„Die Beziehungen zwischen NATO und EU. Partnerschaft, Konkurrenz, Rivalität?“ von Johannes Varwick (Hrsg.)GELESEN

„Die Beziehungen zwischen NATO und EU. Partnerschaft, Konkurrenz, Rivalität?“ von Johannes Varwick (Hrsg.)

Seit Ende der neunziger Jahre treibt die Europäische Union entschlossen ihren Integrationsprozeß in der Sicherheitspolitik voran. Das von Johannes Varwick herausgegebene Buch zeichnet diese Entwicklung nach.

Von Friedrich Mannstein

„Die Beziehungen zwischen NATO und EU. Partnerschaft, Konkurrenz, Rivalität?“ von Johannes Varwick (Hrsg.)  
„Die Beziehungen zwischen NATO und EU. Partnerschaft, Konkurrenz, Rivalität?“ von Johannes Varwick (Hrsg.)  

S eit Ende der neunziger Jahre treibt die Europäische Union entschlossen ihren Integrationsprozeß in der Sicherheitspolitik voran. Das von Johannes Varwick herausgegebene Buch zeichnet diese Entwicklung nach.

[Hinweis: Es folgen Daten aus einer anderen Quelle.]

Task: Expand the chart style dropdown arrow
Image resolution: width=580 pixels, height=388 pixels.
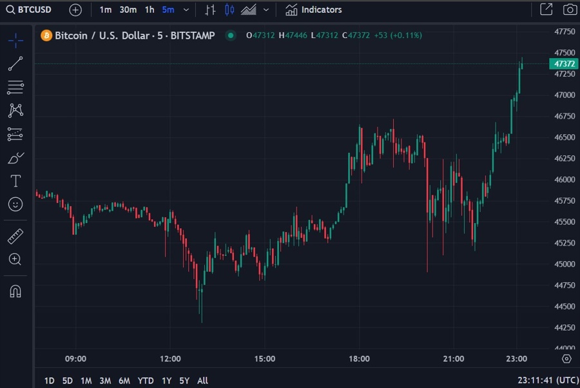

Die Kriege im Kosovo (1999) und im Irak (2003) haben der Diskussion über eine eigenständige Sicherheitspolitik der Europäischen Union einen mächtigen Schub gegeben. Als Geburtsstunde der ESVP, der „Europäischen Sicherheits- und Verteidigungspolitik“, gilt das EU-Gipfeltreffen am 3. und 4. Juni 1999 – noch während des Kosovo-Krieges. Damals beschloß der Europäische Rat, eigene militärische Fähigkeiten außerhalb der Organisation der NATO zu entwickeln. Seither machten sich die Europäer an den Aufbau der „Europäischen Schnellen Eingreiftruppe“ und der „Kampftruppen“. Das Einsatzgebiet dieser Kampftruppen ist noch größer als das der Eingreiftruppen, ihre Verbände sind noch schneller einsatzbereit. In spätestens zehn Tagen sollen sie militärische Missionen beginnen können, ihr Einsatzradius wird 6.000 Kilometer betragen, was der Distanz Brüssel – Islamabad entspricht.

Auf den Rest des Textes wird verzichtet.